The serial number | The name of the | type | meaning |
---|---|---|---|
1 | corePoolSize | int | Core thread pool size |
2 | maximumPoolSize | int | Maximum thread pool size |
3 | keepAliveTime | long | Maximum idle time of a thread |
4 | unit | TimeUnit | Unit of time |
5 | workQueue | BlockingQueue | Thread wait queue |
6 | threadFactory | ThreadFactory | Thread creation factory |
7 | handler | RejectedExecutionHandler | Rejection policies |
More on how JDK thread pools are used and how they work with different parameters (corePoolSize, maximumPoolSize, etc.) have been covered in many blogs and won’t be covered in this article. This paper focuses on the implementation principle of these thread pool functions from the perspective of source code.
ThreadPoolExecutor source
Both Executors newFixThreadPool, or Executors newCachedThreadPool, are actually created through different initialization parameter calls ThreadPoolExecutor, To analyze the source code of ThreadPoolExecutor, you first need to understand the data structure of ThreadPoolExecutor.
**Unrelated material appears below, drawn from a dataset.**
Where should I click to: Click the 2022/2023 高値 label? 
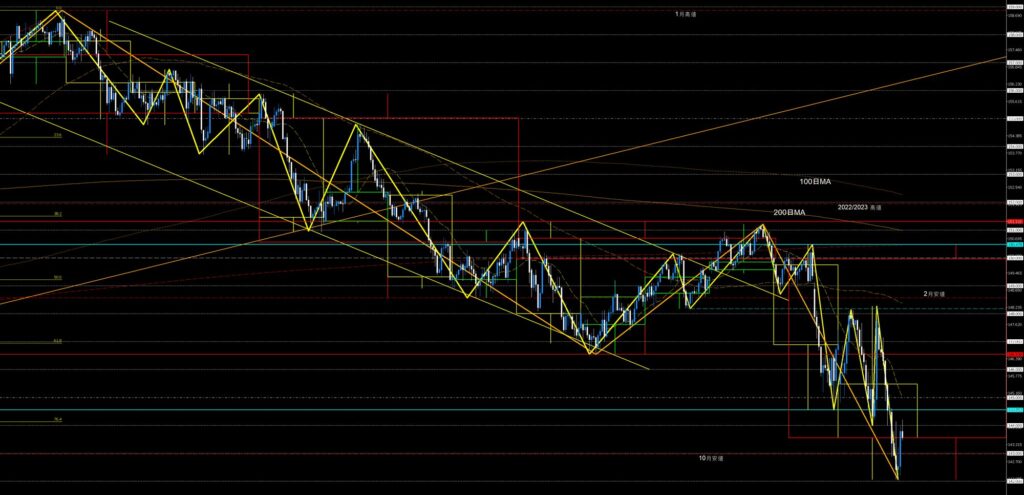[x=860, y=206]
The core member variables of ThreadPoolExecutor are shown below.
CTL — runState and wokerCount in one
ThreadPoolExecutor has a core field called CTL, which is the JDK’s AtomicInteger for atomic operations (based on the CAS optimistic lock that guarantees atomicity for operations such as i++).
Looking at the comments and source code, we can see that the 32-bit AtomicInteger is actually a combination of runState (thread pool state) and workerCount (thread pool number), each occupying different bits of a 32-bit number, as shown below.
runState
Thread pool status runState Each state is described as follows. You can see that the value of runState increases with the lifetime of the thread pool.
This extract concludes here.